** Start Document section **
Vint Cerf: Media Tagging Can Be Disconcerting
coondoggie writes "Cerf says he profoundly feels the advent of cameras everywhere and the ability to post video and photos online can be hugely disconcerting. He recounts how he stepped once off a helicopter for a meeting in Brazil and minutes later was informed a video of himself doing that had been posted to YouTube, something he found to be a discomforting experience. He says getting constant notes about being 'tagged' in online photos from social networking sites such as Facebook still remains a bit of a jolt."
Here you learn what to do to avoid being tagged.
sed -e 's/Chuck Norris/Rajnikant/g' joke > fact
He looks too important.
Maybe people would cease to tag him if he didn't look like the Architect from Matrix.
What is scary about this technology is that anyone will be able to tag anyone else and follow them any where they go.
With Facebook, plus facial recognition, plus public video, plus tagging, I can follow/cyberstalk anyone from anywhere.
Welcome to the world where everyone is your Big Brother.
** End Document section **
◆ Written instruction
Please rewrite the Vint Cerf discussion, everything from "Maybe people would" down to "your Big Brother.", changing "Big Brother" to "Little Brother". The material that follows has no connection to the Vint Cerf discussion.
** Start Data section **
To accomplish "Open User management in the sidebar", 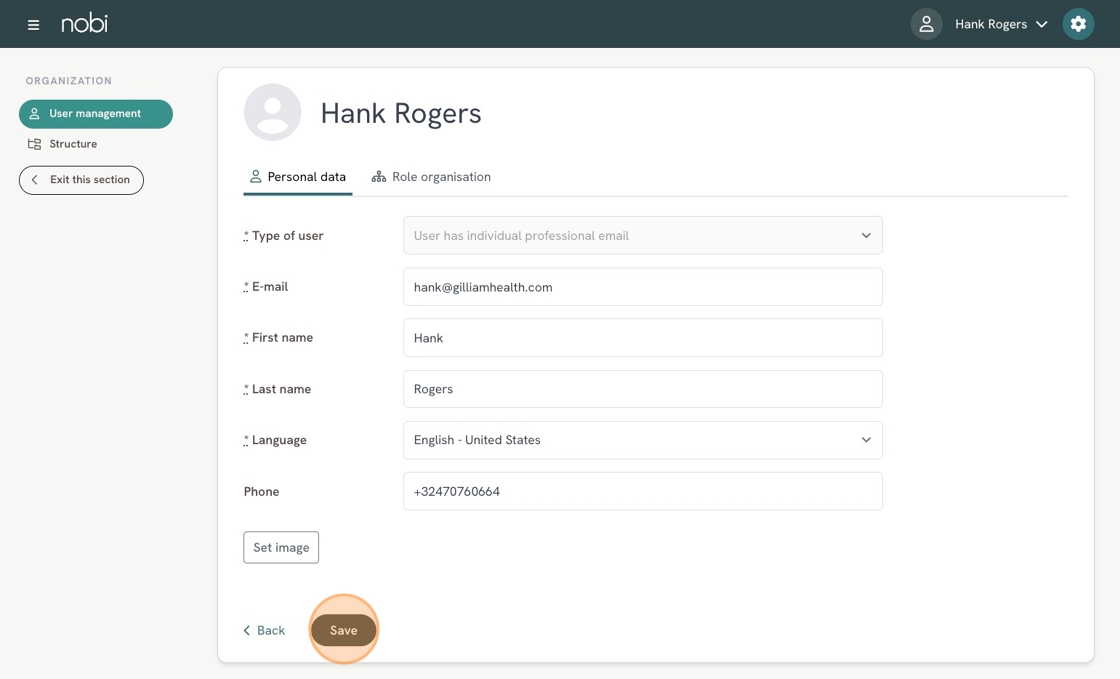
** End Data section **
◆ Written solution
Maybe people would cease to tag him if he didn't look like the Architect from Matrix.
What is scary about this technology is that anyone will be able to tag anyone else and follow them any where they go.
With Facebook, plus facial recognition, plus public video, plus tagging, I can follow/cyberstalk anyone from anywhere.
Welcome to the world where everyone is your Little Brother.